K.    Risk. Means the composite of predicted severity and likelihood of the potential effect of a hazard.

L.    Risk Control. A means to reduce or eliminate the effects of hazards.

M.    Root Cause. The root cause of a nonconformity or undesirable event is that factor that would with certainty result in the event not occurring were it not present.

N.    Root Cause Analysis (RCA). A method for identifying the underlying causal factor of a nonconformity or undesirable event. A causal factor is considered the root cause if its removal from the event sequence prevents the undesirable event from recurring.

O.    Root Cause Analysis Corrective Action Plan.
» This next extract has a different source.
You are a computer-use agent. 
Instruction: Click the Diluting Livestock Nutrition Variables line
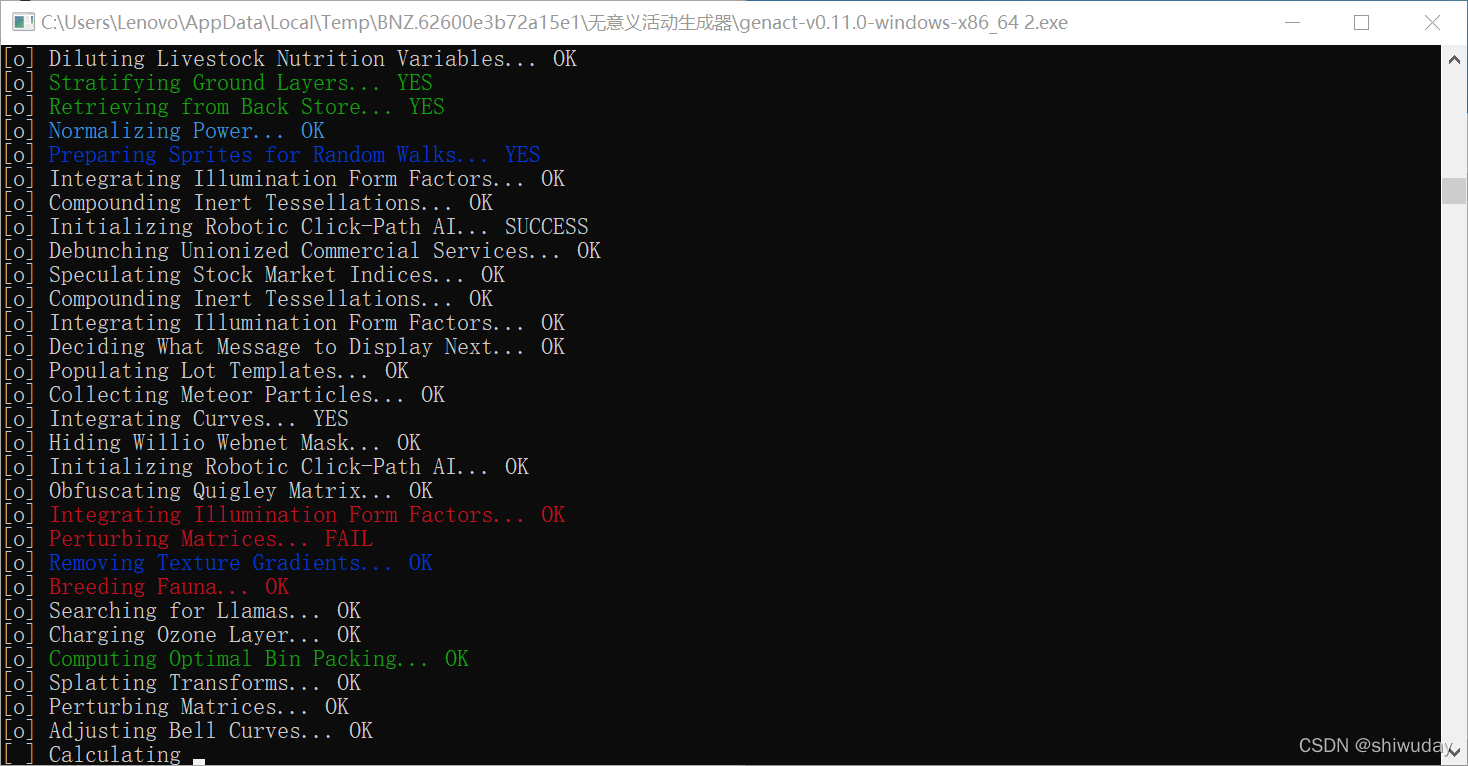coord(290,59)
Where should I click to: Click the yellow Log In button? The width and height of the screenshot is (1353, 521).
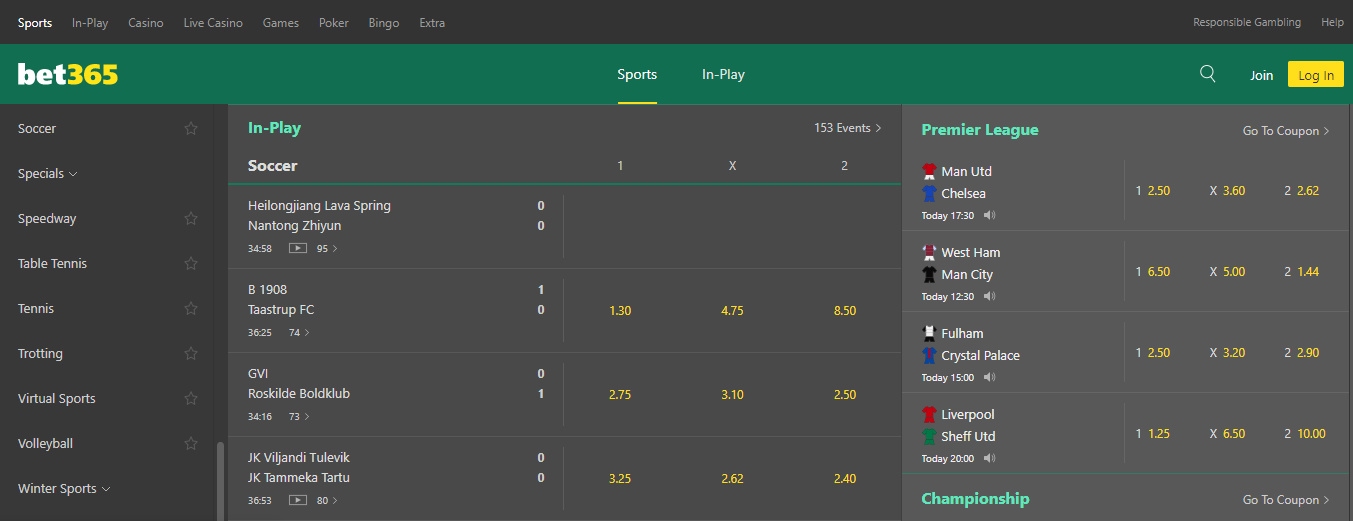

A formalized plan to eliminate the causal factor that resulted in a nonconformity or undesirable event by addressing the factor determined to be the root cause.

P.    Safety Assurance. Means processes within the SMS that function systematically to ensure the performance and effectiveness of safety risk controls and that the organization meets or exceeds its safety objectives through the collection, analysis, and assessment of information.

Q.    Safety Management System (SMS). Means the formal, top-down, organization-wide approach to managing safety risk and assuring the effectiveness of safety risk controls. It includes systematic procedures, practices, and policies for the management of safety risk.

R.    Safety Objective. Means a measurable goal or desirable outcome related to safety.

S.    Safety Performance. Means realized or actual safety accomplishment relative to the organization’s safety objectives.

T.    Safety Policy. Means the certificate holder’s documented commitment to safety, which defines its safety objectives and the accountabilities and responsibilities of its employees in regards to safety.

U.    Safety Promotion. Means a combination of training and communication of safety information to support the implementation and operation of an SMS in an organization.

V.    Safety Risk Management (SRM). Means a process within the SMS composed of describing the system, identifying the hazards, and analyzing, assessing and controlling safety risk.

W.    System. Means a group of interacting, interrelated, or interdependent elements forming a complete whole.

X.    Validation. CMT activities involving observations, audits, and certificate management functions that provide sufficient information for the CMT to assess whether a certificate holder’s system design achieves stated objectives and meets published SMS standards.

Y.    Validation Plan. Means a forecast of resources needed to perform applicable assessments to confirm a certificate holder’s safety management activities and processes.

17-4-3-9 through 17-4-3-23 RESERVED.